### ESTRATTO DEL TESTO
★ ★ ★

Dieci anni di politica a Lugano
LIBERO D’AGOSTINO su Il Caffé del 20 giugno 2021
No, non è un caso se la polizia nelle ore che hanno preceduto la demolizione della sede del Centro sociale autogestito si sia mossa, come sembra certo, al di fuori del controllo della politica e della magistratura. Le macerie del vecchio Macello di Lugano, altro non sono che i detriti dell’ultima ondata di un autoritarismo che da anni infetta il Ticino. Inquinando lo spazio pubblico e manomettendo ripetutamente i meccanismi dello Stato di diritto.
La politica della ruspa messa in moto a Lugano è la brutale semplificazione di un processo che nell’ultimo decennio di allarme in allarme, di emergenza in emergenza (la criminalità d’oltre confine, i frontalieri, gli immigrati, i profughi, gli islamici, i richiedenti d’asilo)  ha riplasmato gli umori del cantone sotto le insegne della triade etno-populista: Identità-Sicurezza-Territorio. Creando una sorta di assuefazione alla politica illiberale e alla manipolazione delle regole democratiche.

★ ★ ★

### MATERIALE

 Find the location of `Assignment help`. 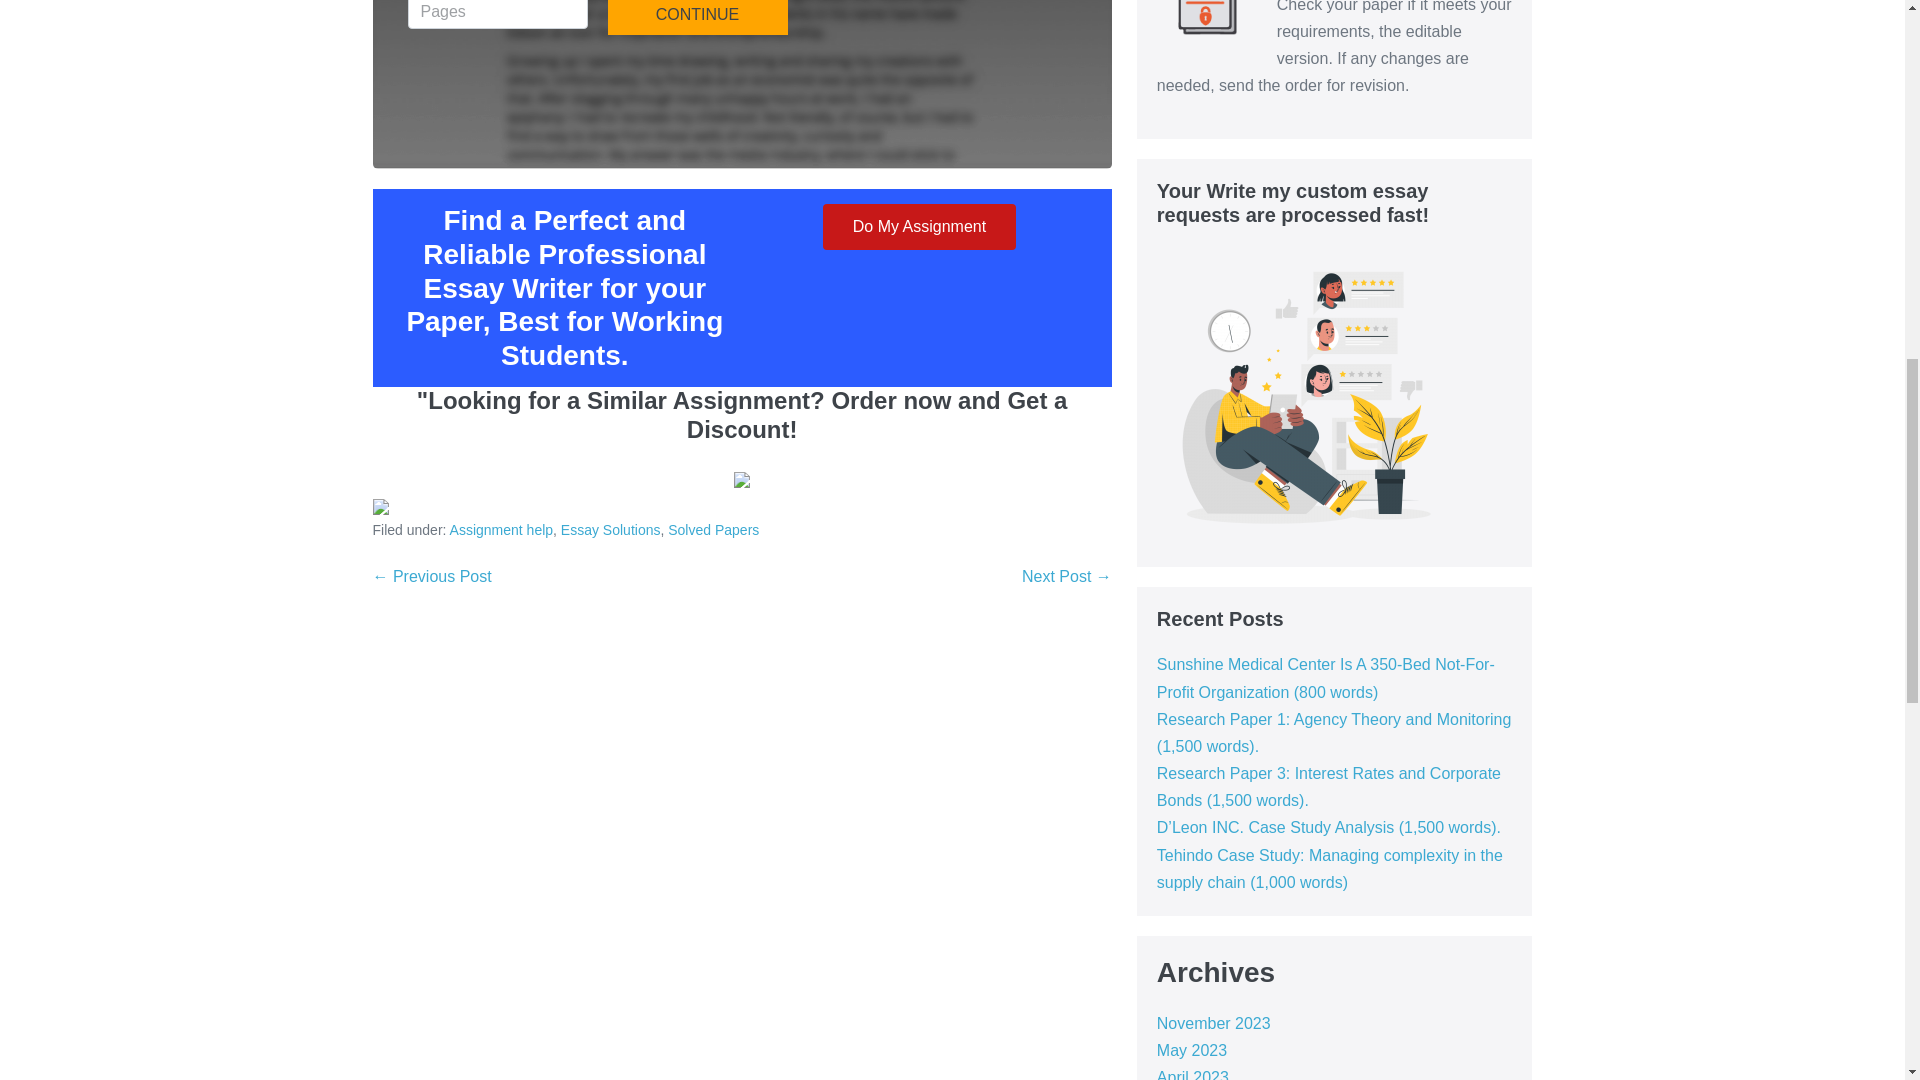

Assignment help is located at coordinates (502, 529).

★ ★ ★

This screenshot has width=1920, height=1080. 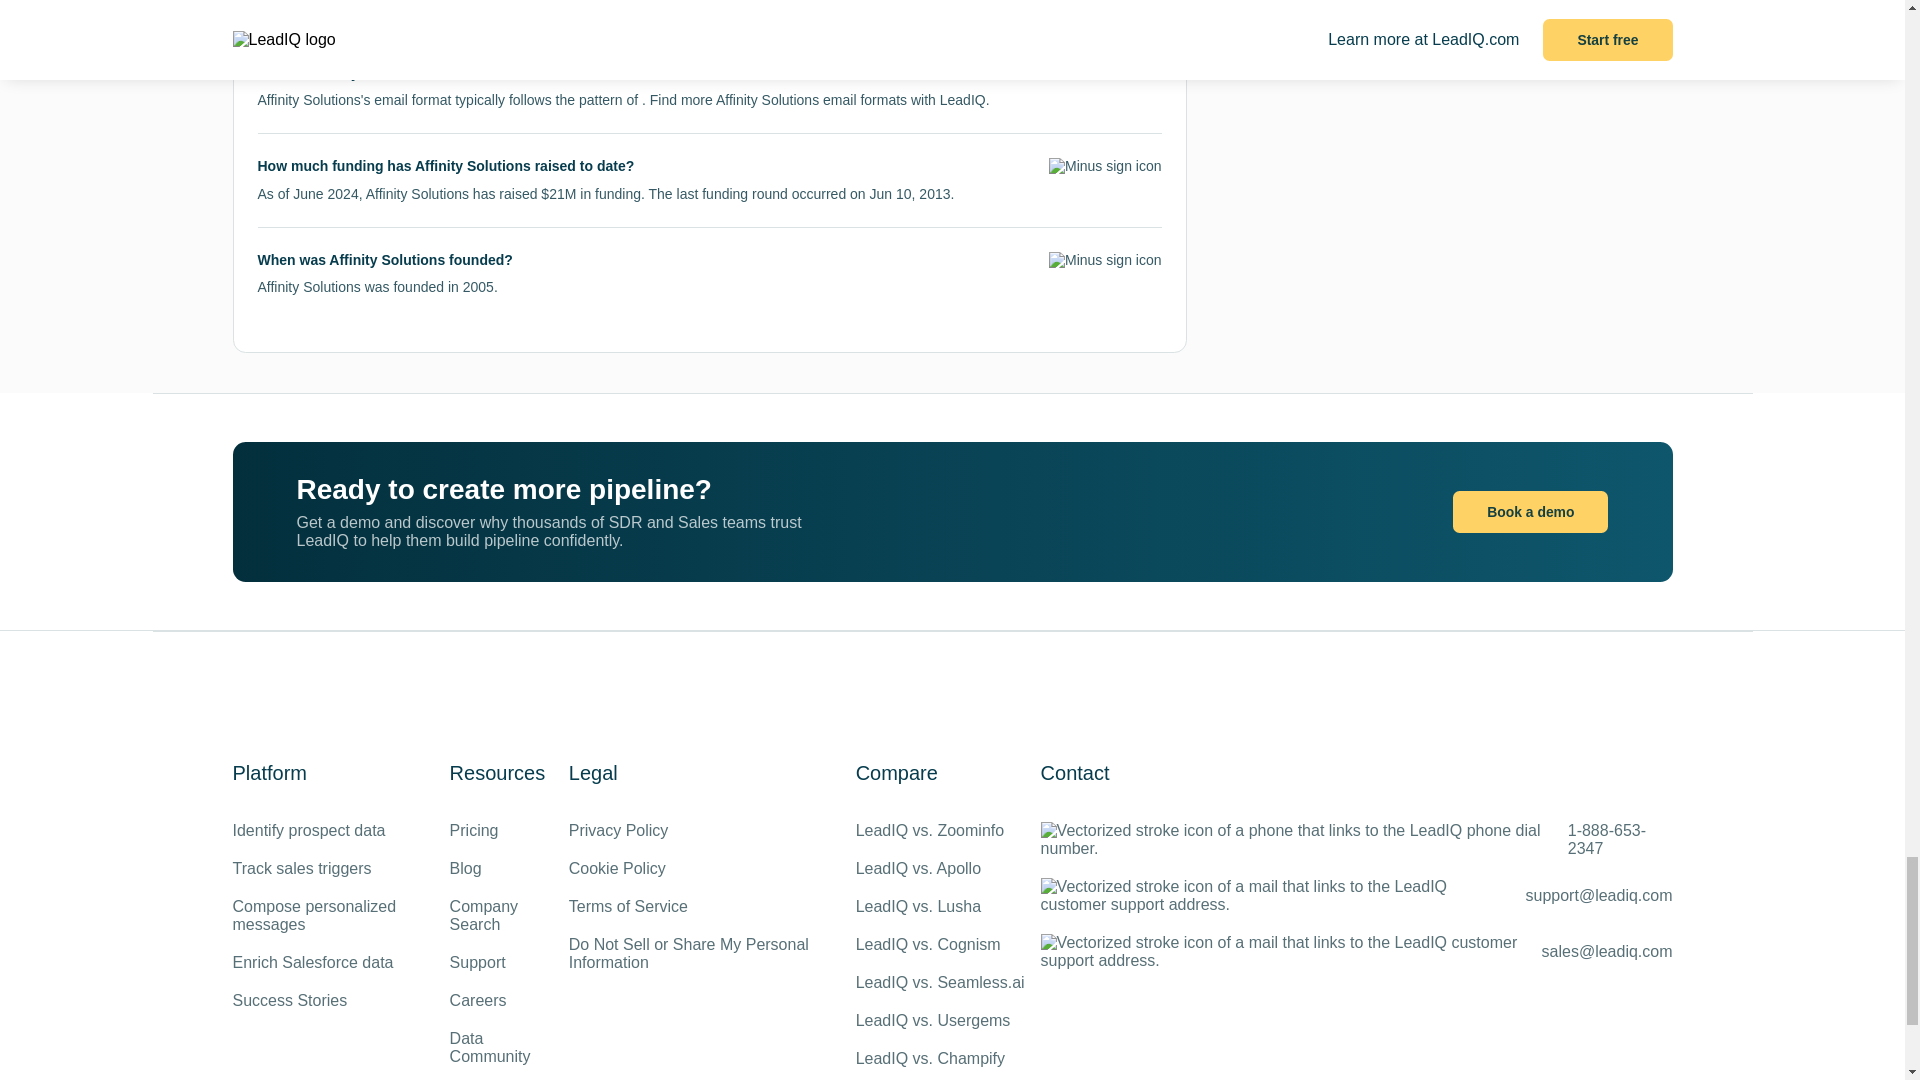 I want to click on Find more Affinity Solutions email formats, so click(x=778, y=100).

★ ★ ★

### OBIETTIVO 1
In quale giornale e in che data è uscito l'articolo sulla politica a Lugano?
### OBIETTIVO 2
Elenca tutte le fonti di allarme e di emergenza che l'estratto del testo riporta tra parentesi.
Per svolgere i compiti il materiale non serve.

### RISPOSTA COMPLETA 1
Su Il Caffé del 20 giugno 2021.

### RISPOSTA COMPLETA 2
- la criminalità d'oltre confine
- i frontalieri
- gli immigrati
- i profughi
- gli islamici
- i richiedenti d'asilo